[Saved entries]
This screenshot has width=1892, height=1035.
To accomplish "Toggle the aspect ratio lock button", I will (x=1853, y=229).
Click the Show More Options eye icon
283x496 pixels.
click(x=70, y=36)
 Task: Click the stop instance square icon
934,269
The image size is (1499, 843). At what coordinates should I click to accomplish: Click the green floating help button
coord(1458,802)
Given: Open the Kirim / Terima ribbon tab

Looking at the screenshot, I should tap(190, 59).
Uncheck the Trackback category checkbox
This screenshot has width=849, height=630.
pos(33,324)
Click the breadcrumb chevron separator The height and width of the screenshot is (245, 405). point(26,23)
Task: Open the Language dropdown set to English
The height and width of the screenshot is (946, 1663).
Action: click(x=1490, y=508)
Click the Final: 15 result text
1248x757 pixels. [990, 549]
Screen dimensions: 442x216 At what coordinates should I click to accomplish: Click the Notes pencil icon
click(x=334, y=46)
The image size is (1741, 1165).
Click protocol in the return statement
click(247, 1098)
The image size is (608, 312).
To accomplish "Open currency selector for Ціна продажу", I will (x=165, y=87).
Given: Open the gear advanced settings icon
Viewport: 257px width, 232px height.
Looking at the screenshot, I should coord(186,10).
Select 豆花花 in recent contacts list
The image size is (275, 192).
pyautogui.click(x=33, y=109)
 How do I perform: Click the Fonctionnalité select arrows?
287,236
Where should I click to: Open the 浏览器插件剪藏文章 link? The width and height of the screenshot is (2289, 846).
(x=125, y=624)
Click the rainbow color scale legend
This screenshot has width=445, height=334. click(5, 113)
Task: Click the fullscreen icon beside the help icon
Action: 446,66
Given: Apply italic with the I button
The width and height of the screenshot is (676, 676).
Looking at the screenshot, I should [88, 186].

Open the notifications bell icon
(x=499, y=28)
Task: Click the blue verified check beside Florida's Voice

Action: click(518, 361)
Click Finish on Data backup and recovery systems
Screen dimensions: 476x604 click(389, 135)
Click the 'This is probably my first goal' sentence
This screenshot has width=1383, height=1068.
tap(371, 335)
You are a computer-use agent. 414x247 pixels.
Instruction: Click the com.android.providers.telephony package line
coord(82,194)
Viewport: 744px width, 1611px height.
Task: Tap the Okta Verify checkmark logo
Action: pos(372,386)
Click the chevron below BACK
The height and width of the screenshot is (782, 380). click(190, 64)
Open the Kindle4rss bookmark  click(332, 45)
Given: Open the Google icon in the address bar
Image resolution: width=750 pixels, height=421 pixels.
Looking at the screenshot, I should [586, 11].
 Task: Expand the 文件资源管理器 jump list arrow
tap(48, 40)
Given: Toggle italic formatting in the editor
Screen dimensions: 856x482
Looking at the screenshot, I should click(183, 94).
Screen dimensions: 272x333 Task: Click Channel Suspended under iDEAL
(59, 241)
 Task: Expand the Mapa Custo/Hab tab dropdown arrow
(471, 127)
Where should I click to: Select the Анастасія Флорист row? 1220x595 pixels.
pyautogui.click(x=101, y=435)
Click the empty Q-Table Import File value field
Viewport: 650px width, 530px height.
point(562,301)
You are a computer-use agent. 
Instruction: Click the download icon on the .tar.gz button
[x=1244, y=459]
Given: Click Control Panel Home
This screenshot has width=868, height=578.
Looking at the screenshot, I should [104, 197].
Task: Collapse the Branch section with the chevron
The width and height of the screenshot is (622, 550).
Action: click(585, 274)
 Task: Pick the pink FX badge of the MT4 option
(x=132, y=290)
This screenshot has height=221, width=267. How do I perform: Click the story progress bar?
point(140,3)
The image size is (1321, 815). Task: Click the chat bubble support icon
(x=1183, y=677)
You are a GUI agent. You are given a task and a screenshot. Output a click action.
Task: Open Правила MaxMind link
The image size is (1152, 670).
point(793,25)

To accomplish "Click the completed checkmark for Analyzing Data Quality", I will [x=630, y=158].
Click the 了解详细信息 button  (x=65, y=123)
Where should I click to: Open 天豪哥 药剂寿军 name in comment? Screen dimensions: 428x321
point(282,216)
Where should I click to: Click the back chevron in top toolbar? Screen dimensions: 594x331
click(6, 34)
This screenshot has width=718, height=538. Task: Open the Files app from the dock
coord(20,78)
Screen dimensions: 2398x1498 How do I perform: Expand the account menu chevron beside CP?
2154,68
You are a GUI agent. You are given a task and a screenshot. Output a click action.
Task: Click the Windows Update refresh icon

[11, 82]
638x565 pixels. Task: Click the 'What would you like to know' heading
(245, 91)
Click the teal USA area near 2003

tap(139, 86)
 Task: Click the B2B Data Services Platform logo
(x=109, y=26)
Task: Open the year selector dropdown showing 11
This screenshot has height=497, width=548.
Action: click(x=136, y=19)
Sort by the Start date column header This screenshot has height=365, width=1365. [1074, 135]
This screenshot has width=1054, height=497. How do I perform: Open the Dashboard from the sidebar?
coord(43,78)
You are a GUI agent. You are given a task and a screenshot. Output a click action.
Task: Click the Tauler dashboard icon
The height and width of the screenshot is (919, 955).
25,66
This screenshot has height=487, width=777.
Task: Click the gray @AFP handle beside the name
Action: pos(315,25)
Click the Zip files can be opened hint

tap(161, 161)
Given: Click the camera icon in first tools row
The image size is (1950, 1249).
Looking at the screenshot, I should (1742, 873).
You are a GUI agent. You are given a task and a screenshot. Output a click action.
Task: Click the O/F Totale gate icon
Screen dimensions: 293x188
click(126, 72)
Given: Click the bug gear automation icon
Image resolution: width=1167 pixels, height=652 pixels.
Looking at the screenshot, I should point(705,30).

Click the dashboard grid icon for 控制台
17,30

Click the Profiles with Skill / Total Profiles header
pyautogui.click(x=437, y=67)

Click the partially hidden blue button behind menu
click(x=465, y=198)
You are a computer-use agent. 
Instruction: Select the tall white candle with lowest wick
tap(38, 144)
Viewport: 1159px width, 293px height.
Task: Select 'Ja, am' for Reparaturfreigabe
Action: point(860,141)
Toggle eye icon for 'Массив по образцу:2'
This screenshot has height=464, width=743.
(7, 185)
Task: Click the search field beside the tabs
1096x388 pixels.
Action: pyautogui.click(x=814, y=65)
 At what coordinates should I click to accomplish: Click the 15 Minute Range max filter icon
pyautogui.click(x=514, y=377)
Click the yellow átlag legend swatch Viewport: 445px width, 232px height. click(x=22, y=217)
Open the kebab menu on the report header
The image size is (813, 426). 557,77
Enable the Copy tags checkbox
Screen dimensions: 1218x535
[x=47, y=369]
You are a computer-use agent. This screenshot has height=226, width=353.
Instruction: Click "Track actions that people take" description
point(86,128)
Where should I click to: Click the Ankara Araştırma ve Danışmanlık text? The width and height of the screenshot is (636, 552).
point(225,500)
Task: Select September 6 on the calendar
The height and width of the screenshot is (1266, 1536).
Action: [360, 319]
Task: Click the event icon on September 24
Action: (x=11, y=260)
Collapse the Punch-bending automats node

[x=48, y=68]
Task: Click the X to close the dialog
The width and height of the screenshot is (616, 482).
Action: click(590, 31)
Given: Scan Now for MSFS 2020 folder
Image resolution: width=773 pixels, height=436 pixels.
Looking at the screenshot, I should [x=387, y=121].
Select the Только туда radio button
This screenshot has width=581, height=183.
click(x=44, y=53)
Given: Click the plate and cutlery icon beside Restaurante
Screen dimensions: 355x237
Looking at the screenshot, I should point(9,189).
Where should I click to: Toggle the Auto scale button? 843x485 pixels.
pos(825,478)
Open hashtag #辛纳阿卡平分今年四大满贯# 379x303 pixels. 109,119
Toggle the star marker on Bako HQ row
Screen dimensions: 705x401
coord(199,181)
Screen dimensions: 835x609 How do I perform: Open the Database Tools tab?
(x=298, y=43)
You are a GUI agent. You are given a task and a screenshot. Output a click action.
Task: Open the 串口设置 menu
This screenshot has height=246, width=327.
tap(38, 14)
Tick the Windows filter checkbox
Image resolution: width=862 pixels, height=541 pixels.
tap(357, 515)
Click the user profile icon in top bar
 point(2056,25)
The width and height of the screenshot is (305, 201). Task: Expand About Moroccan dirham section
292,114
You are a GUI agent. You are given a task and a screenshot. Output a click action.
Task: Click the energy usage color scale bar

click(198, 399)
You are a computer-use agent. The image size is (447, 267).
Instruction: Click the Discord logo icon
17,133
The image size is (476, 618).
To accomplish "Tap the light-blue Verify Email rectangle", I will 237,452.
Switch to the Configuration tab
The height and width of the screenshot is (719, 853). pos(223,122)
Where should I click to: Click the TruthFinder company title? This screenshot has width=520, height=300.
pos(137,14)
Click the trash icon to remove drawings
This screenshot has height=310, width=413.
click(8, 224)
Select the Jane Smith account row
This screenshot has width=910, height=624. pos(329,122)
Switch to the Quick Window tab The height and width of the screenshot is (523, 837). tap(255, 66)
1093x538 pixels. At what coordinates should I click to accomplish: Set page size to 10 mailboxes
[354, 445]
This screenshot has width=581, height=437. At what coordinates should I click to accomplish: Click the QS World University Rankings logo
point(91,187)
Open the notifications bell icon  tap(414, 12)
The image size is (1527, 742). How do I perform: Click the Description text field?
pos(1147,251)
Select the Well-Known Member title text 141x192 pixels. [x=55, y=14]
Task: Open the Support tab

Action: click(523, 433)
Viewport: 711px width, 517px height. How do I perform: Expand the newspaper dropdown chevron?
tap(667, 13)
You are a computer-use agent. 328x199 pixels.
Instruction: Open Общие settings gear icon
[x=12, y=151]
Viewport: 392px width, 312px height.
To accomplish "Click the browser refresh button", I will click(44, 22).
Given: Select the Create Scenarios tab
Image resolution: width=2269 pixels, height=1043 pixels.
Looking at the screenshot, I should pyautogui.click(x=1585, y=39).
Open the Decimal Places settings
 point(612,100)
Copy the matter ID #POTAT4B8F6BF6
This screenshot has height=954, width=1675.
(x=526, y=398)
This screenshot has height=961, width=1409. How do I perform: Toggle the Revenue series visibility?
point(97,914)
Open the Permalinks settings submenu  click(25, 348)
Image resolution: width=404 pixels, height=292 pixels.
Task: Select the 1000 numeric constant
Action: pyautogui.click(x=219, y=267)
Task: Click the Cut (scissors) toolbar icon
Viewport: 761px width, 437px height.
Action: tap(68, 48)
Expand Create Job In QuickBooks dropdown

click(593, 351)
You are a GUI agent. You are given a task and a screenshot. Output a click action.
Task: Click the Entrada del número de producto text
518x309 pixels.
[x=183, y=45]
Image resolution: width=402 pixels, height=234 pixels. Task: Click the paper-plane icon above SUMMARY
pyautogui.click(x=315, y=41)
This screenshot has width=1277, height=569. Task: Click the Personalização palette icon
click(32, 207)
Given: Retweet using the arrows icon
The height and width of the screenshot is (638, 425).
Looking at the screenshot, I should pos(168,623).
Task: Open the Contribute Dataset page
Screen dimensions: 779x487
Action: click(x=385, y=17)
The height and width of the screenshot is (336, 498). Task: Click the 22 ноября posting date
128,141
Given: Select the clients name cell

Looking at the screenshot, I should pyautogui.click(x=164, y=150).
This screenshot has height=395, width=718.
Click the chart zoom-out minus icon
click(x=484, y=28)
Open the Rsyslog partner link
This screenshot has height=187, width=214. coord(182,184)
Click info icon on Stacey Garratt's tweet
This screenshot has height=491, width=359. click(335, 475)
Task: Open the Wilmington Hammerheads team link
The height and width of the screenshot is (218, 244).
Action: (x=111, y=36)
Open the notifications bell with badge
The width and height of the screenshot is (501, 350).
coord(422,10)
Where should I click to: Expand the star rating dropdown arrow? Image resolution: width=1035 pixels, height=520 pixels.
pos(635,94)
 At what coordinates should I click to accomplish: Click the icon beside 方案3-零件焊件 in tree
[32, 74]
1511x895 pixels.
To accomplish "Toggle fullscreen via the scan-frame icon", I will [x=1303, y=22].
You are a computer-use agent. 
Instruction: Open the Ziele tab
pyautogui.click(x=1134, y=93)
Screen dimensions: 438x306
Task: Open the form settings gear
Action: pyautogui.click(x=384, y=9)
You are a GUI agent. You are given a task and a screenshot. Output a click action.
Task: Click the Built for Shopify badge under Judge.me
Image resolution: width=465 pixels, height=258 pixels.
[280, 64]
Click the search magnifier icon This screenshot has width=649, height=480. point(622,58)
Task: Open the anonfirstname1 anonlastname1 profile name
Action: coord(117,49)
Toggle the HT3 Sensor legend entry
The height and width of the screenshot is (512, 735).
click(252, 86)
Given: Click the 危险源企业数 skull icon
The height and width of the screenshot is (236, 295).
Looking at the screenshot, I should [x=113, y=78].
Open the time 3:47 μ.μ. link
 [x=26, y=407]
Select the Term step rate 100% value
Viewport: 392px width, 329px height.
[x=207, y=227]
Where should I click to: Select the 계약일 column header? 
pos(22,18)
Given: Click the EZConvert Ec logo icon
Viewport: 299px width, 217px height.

→ Problem requirements
Render the lines from the start of the records through the line containing "Looking at the screenshot, I should [88, 186]." as a Markdown table with the columns Row and Text. Number each line in Row, put the line itself in Text, and omit blank lines.

→ Finished task
| Row | Text |
|---|---|
| 1 | This screenshot has width=1892, height=1035. |
| 2 | To accomplish "Toggle the aspect ratio lock button", I will (x=1853, y=229). |
| 3 | Click the Show More Options eye icon |
| 4 | 283x496 pixels. |
| 5 | click(x=70, y=36) |
| 6 |  Task: Click the stop instance square icon |
| 7 | 934,269 |
| 8 | The image size is (1499, 843). At what coordinates should I click to accomplish: Click the green floating help button |
| 9 | coord(1458,802) |
| 10 | Given: Open the Kirim / Terima ribbon tab |
| 11 | Looking at the screenshot, I should tap(190, 59). |
| 12 | Uncheck the Trackback category checkbox |
| 13 | This screenshot has width=849, height=630. |
| 14 | pos(33,324) |
| 15 | Click the breadcrumb chevron separator The height and width of the screenshot is (245, 405). point(26,23) |
| 16 | Task: Open the Language dropdown set to English |
| 17 | The height and width of the screenshot is (946, 1663). |
| 18 | Action: click(x=1490, y=508) |
| 19 | Click the Final: 15 result text |
| 20 | 1248x757 pixels. [990, 549] |
| 21 | Screen dimensions: 442x216 At what coordinates should I click to accomplish: Click the Notes pencil icon |
| 22 | click(x=334, y=46) |
| 23 | The image size is (1741, 1165). |
| 24 | Click protocol in the return statement |
| 25 | click(247, 1098) |
| 26 | The image size is (608, 312). |
| 27 | To accomplish "Open currency selector for Ціна продажу", I will (x=165, y=87). |
| 28 | Given: Open the gear advanced settings icon |
| 29 | Viewport: 257px width, 232px height. |
| 30 | Looking at the screenshot, I should coord(186,10). |
| 31 | Select 豆花花 in recent contacts list |
| 32 | The image size is (275, 192). |
| 33 | pyautogui.click(x=33, y=109) |
| 34 |  How do I perform: Click the Fonctionnalité select arrows? |
| 35 | 287,236 |
| 36 | Where should I click to: Open the 浏览器插件剪藏文章 link? The width and height of the screenshot is (2289, 846). |
| 37 | (x=125, y=624) |
| 38 | Click the rainbow color scale legend |
| 39 | This screenshot has width=445, height=334. click(5, 113) |
| 40 | Task: Click the fullscreen icon beside the help icon |
| 41 | Action: 446,66 |
| 42 | Given: Apply italic with the I button |
| 43 | The width and height of the screenshot is (676, 676). |
| 44 | Looking at the screenshot, I should [88, 186]. |